The relationships of urinary metallothionein with other indicators of renal dysfunction in people living in a cadmium-polluted area in Japan

An epidemiologic investigation was carried out to study the significance of urinary excretion of metallothionein (MT) in people aged 50 years and over living in a cadmium (Cd)-polluted area in Japan. The urinary level of MT was compared with various parameters (age, urinary alpha 1-microglobulin (alpha 1-MG), beta 2-microglobulin (beta 2-MG), total protein, Cd, copper (Cu), and zinc (Zn), and relative clearances to creatinine of alpha 1-MG, beta 2-MG, phosphate and uric acid). It was found that the urinary excretion of MT is closely associated with Cd and the indices of renal dysfunction listed above. This observation was more remarkable in women than men. When subjects with signs of renal dysfunction were compared as a group to those with normal renal functions, the excreted amount of MT in the former is significantly greater.
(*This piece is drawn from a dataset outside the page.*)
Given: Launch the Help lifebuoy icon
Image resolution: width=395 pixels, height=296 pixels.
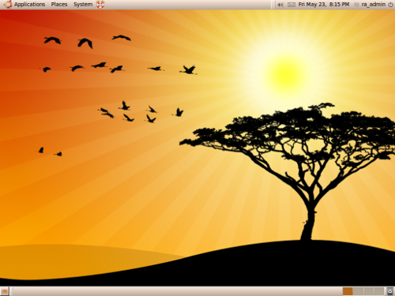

The results support the notion that the urinary excretion of MT reflects not only Cd exposure levels but also renal dysfunction caused by long-term Cd exposure.     

An evaluation of tissue metallothionein and genetic resistance to cadmium toxicity in mice

The role of metallothionein or metallothionein-like proteins (MT) in genetic resistance to the testicular and hepatic toxicity of cadmium was examined in inbred strains of mice. Mice of two strains resistant (AJ and C3H/HEJ) or susceptible (129J and DBA/2J) to cadmium-induced testicular necrosis were administered sc 30 mumol CdCl2/kg. The uptake of cadmium and the induction of MT in tissues were determined after 6 hr. The results showed that accumulation of cadmium in liver and kidney tissues of the four strains was very similar. MT levels were elevated up to 20-fold in the liver and up to almost 8-fold in the kidney, resulting in cadmium to MT molar ratios of 6.7 to 10.0 in the liver and 1.2 to 1.9 in the kidney. The greatest increase in hepatic MT as well as the cadmium to MT ratio was in the C3H/HEJ strain which is susceptible to cadmium-induced hepatotoxicity. Testicular cadmium levels were significantly elevated in the two susceptible strains. The basal levels of MT-like protein in the testis were generally higher than those in the kidney. Although, only the testis of 129J (susceptible) showed an increase in this protein after 6 hr, both susceptible strains injected with cadmium had significantly higher levels of the protein as compared to the resistant strains. The 30,000-Da cadmium-binding protein in AJ and CD-1 (susceptible) mouse strains was found to cross-react with the anti-MT-serum. Necrotic changes were visible in the testes of the susceptible strains as a result of cadmium administration. Immunohistochemically, there were no significant differences in the localization of MT in the liver, kidney or testis among the four strains. MT or an MT-like protein was concentrated mainly in the interstitial tissue of the mouse testis, but was also detected in the seminiferous tubules. It is concluded that the strain differences in acute toxicity of cadmium are probably not due to low MT concentration in tissues of the susceptible strains.